Dann Corbit wrote: ↑Tue Jun 30, 2020 7:35 pm
And you know that the program won the 450 games because the program was stronger and not because one of the two machines was one Hz faster and therfore won more games due to experimental error when the operator did not switch machines routinely during the contests?
And you know that in the eons it took to caculate all those games that the 450 games were actually won and we did not have a cosmic ray hit one of the accumulators (See Akan Ban's experience with cosmic rays in calculation of Perft(15))?
And you know that the program won the 450 extra games rather than an error in accumulation due to doubles eventually not accumulating a sum of 1 because the distance between consecutive numbers becomes larger at some distant point and we therefore had a numerical error?
Point 1 is tantamount to claiming the result is not valid in the first place. Of course you cannot draw any conclusion from invalid test scores. If the operator consciously cheats, he can easily make the stroger program lose. Perhaps the engine that won was actually 300 Elo weaker, and the operator just reset the computer in all the 3e100 games that it was on the way of losing or winning, to replay them until they happened to be draws. This isn't worth arguing about.
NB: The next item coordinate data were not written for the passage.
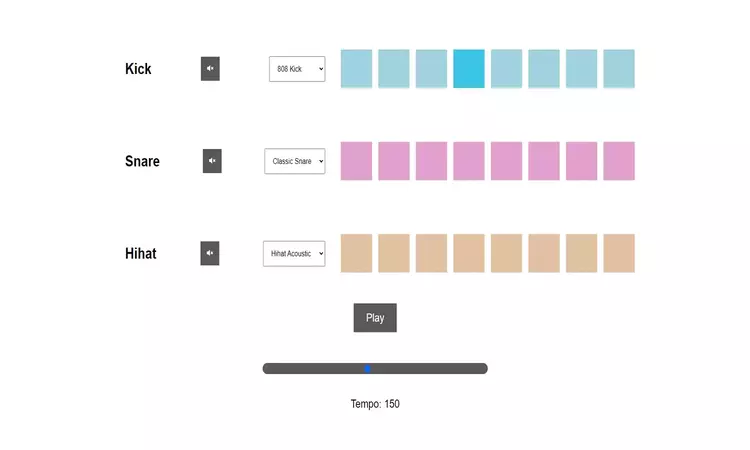Open the 808 Kick sound dropdown
The width and height of the screenshot is (750, 450).
pos(297,69)
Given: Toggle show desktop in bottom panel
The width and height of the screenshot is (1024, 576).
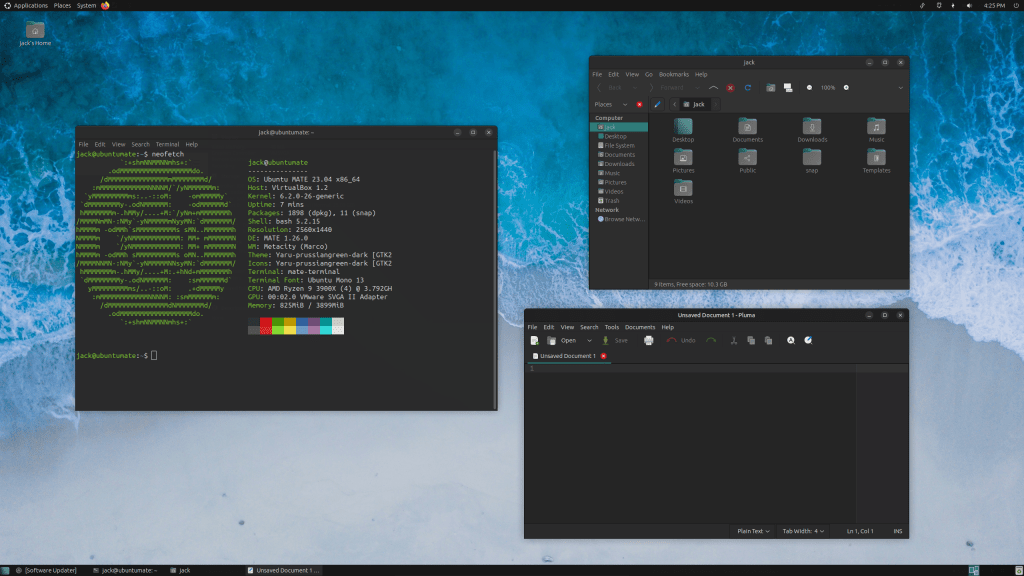Looking at the screenshot, I should tap(7, 570).

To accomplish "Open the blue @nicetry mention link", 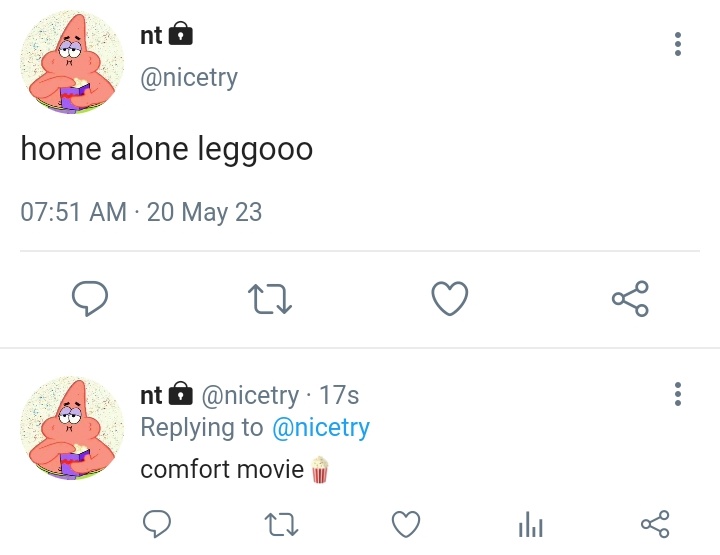I will tap(321, 428).
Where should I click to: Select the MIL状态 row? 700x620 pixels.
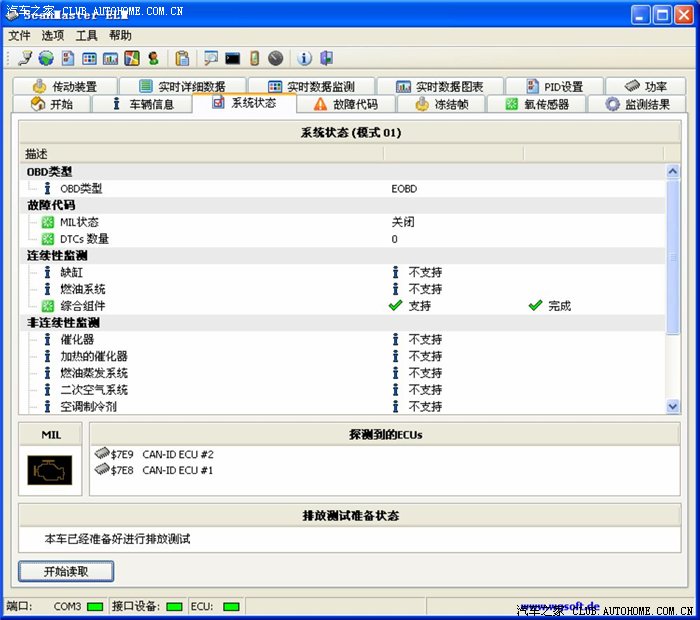click(79, 222)
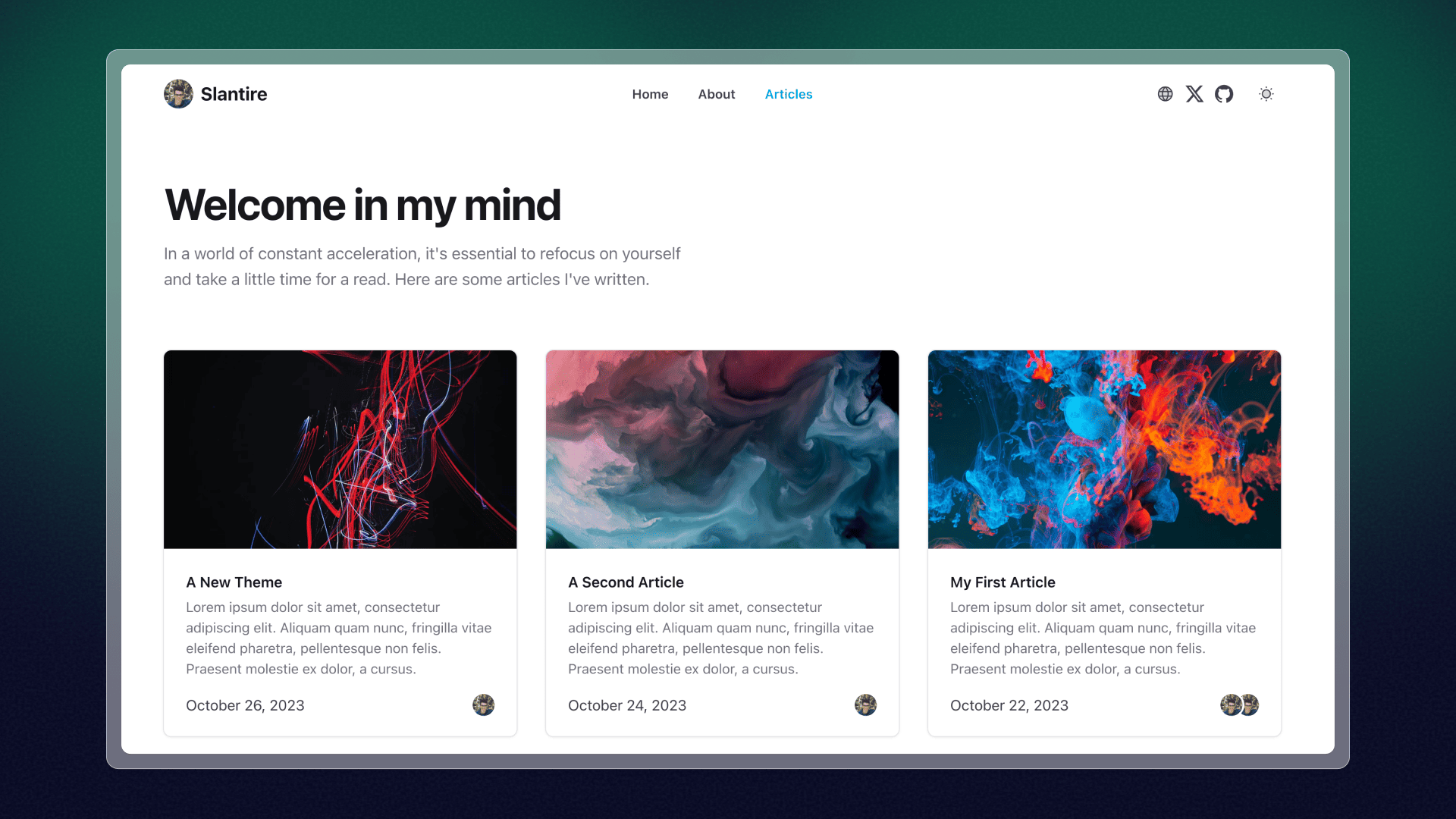Click dual author avatars on 'My First Article'
This screenshot has width=1456, height=819.
[x=1240, y=705]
If this is a valid test result (no cheating involved) you would have to explain why it was always the same engine that suffered from 'accidental operator mistakes', cosmic rays, etc. That it happened 8 times to one, and never to the other by accident is quite unlikely.
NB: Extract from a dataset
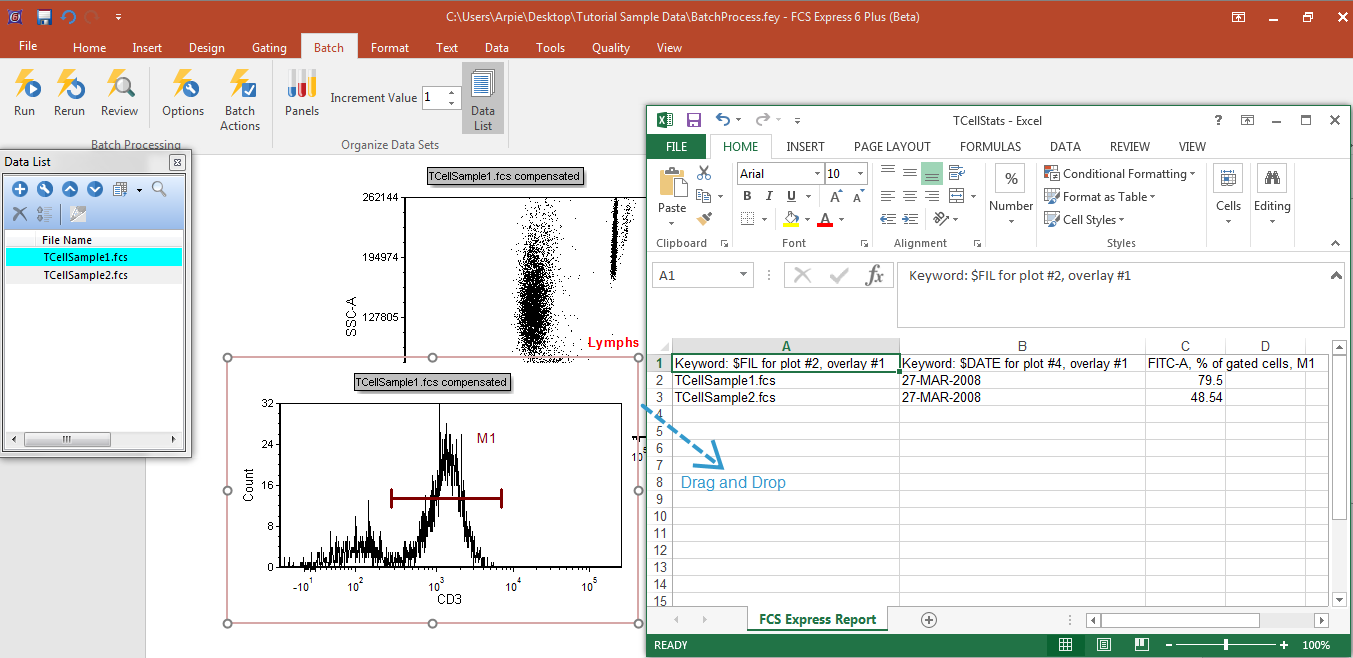
Task: Open Batch Actions from the ribbon
Action: click(x=240, y=99)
A million games in a row that are drawn is absurdly strong evidence that the programs are exactly equal.
Not at all. There are infinitely more cases where they are not exactly equal, which could give exactly the same result (if they were nearly perfect, but not quite). Of course it begs for an explanation that they would always draw, and almost never win (approximately equally many times). This suggests they are playing near-perfect chess.
And 10^100-450 out of 10^100 draws is incredible evidence of identical strength, far greater than anyone could ever hope for in a real experiment.
By contrast 450 out of 10^100 is no evidence at all.
Nonsense. 450 is not nothing, and it will never become nothing just because something else is big. 450 wins are 450 wins, and will always stay 450 wins. Extreme ratios of the number of wins and losses do not become any more likely when the win+lose probability goes down. They only become more likely when the ratio of the win vs loss probability increases.
You can easily check that for yourself, if you don't believe it, with your coin-flip engine: give a win if r < epsilon, a loss if r > 1-epsilon, and a draw otherwise. Let each epsilon play matches until there are 8 non-draws, and the result 8-0 has occured, say, a dozen times. Then look which fraction of the matches did have 8-0 for the non-draws (rather than 7-1 or 4-4 etc.). Then divide epsilon by 10 and do the same. Keep doing that until your patience runs out.
The coin tossing experiment I showed proves that we should not expect exact equality in a long match amonst pure equals. In fact, it is lunacy to do so.
If it proved anything, it was that you never got a 100% vs 0% result. 8-0 was such a result, though. So you 'proved' that the engines that were drawing so much could not have been equal.